In particular, clarifying the scope of design protection does not automatically promote diffusion. In markets for processes or components, clearer rights often go hand in hand with more licensing. For digital designs, however, this mechanism breaks down. Appropriation shifts toward outright transfers and ownership changes, while licensing remains rare. In policy contexts where shared design standards or interoperable digital designs are desirable, this implies that broader diffusion and reuse are unlikely to emerge spontaneously through markets alone.
References
Amoncio, E, A Cuntz and C Fink (2025a), “The Future is Under the Glass: Digital Design Protection and Appropriation Strategy”, WIPO Economic Research Working Paper.
Amoncio, E, T Chan and C Storz (2025b), “Using computer vision to measure design similarity: An application to design rights”, Research Policy 54(9): 105309.
Crémer, J, P Heidhues, M Schnitzer and F Scott Morton (2024), “Apple’s exclusionary app store scheme: An existential moment for the Digital Markets Act”, VoxEU.org, 6 March.

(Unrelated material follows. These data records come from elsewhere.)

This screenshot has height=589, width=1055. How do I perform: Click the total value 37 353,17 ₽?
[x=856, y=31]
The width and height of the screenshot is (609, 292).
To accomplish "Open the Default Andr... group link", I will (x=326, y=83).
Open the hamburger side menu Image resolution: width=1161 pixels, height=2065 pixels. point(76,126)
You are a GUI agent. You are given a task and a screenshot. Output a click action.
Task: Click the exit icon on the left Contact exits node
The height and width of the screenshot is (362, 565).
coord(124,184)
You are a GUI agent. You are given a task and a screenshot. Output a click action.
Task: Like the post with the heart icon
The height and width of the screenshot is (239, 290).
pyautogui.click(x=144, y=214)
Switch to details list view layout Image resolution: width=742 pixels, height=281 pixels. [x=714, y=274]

Lutes, B, A Cuntz and M Sahli (2025), “Elvis’ ghost, Jordan’s Airness, and the new economics of publicity rights”, VoxEU.org, 16 November.
Peukert, C, S Bechtold, T Kretschmer and M Batikas (2020), “Regulatory export and spillovers: How GDPR affects global markets for data”, VoxEU.org, 30 September.
Presidente, G and C B Frey (2022), “The GDPR effect: How data privacy regulation shaped firm performance globally”, VoxEU.org, 10 March.